Foreign tourists are returning to Greece's sun-drenched islands and ancient temples, central bank data showed on Friday, boosting hopes that the key sector may help the crisis-hit country pull itself out of a severe economic recession.
Tourism figures have clearly benefited from comparison to last year, when speculation about Greece being forced out of the euro and fears of social unrest had scared away many visitors before the peak summer holiday season.
But Greece's tourist industry is taking heart from data showing a 38.5 percent annual rise in receipts in May and a 15.5 percent increase in the first five months this year and predicts a bumper season.

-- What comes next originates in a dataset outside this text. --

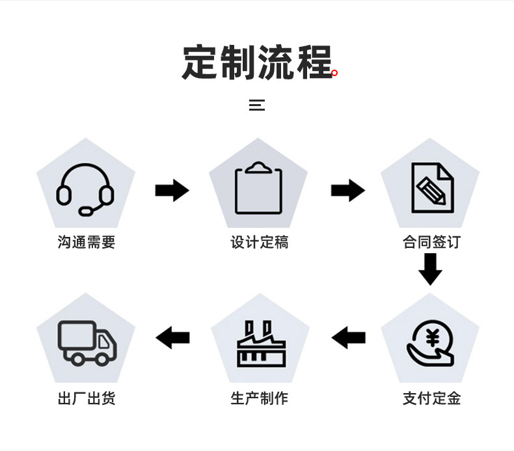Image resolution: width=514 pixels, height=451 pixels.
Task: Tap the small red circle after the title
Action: tap(334, 73)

"It's a very positive sign,» Yannis Retsos, the head of Greece's Hoteliers told Reuters. «I believe this upward trend will continue in the coming months. With the help of tourism, Greece could take a first step towards growth."
Greece's current account balance also swung to a small surplus in May, helped by a narrower trade gap and higher tourism receipts.
Tourism accounts for about 17 percent of output and one in five jobs in a country where unemployment has risen to about 27 percent. Tourism officials see a 10 percent revenue rise in 2013, to 11 billion euros, on the back of an expected record 17 million visitors, one million more than in 2012.
A popular destination mainly for Germans and Britons for decades, Greece is now attracting increasing numbers of tourists from Eastern Europe, with these markets accounting for about a fifth of total arrivals, a trend which is expected to continue.
In the first six months of the year, foreign tourist arrivals increased 10 percent annually with summer resorts such as the Aegean island of Myconos seeing a 60 percent increase in airport arrivals.
Although Greece expects more foreign visitors this year, domestic tourism - which accounts for up to 25 percent of total tourism revenues - has been severely hit and is seen remaining at last year's depressed levels, tourism bodies have said.
Greek incomes are being severely squeezed, cut by about 30 percent on average since the crisis started 2009, with signs that some Greek families can no longer afford long summer vacation or frequent weekend escapes away from Athens to nearby islands.
A survey conducted earlier this month by the consumers' institute INKA showed that more than two thirds of Greeks have not planned a summer holiday this year.
About 70 percent of the 545 respondents said that this was mainly due to financial reasons and 20 percent said job and income uncertainty had deterred them from making the decision.
The majority of Greek vacationers said their getaway would last up to five days and more than half of those polled said that they would stay with family or friends rather than spend money on hotels.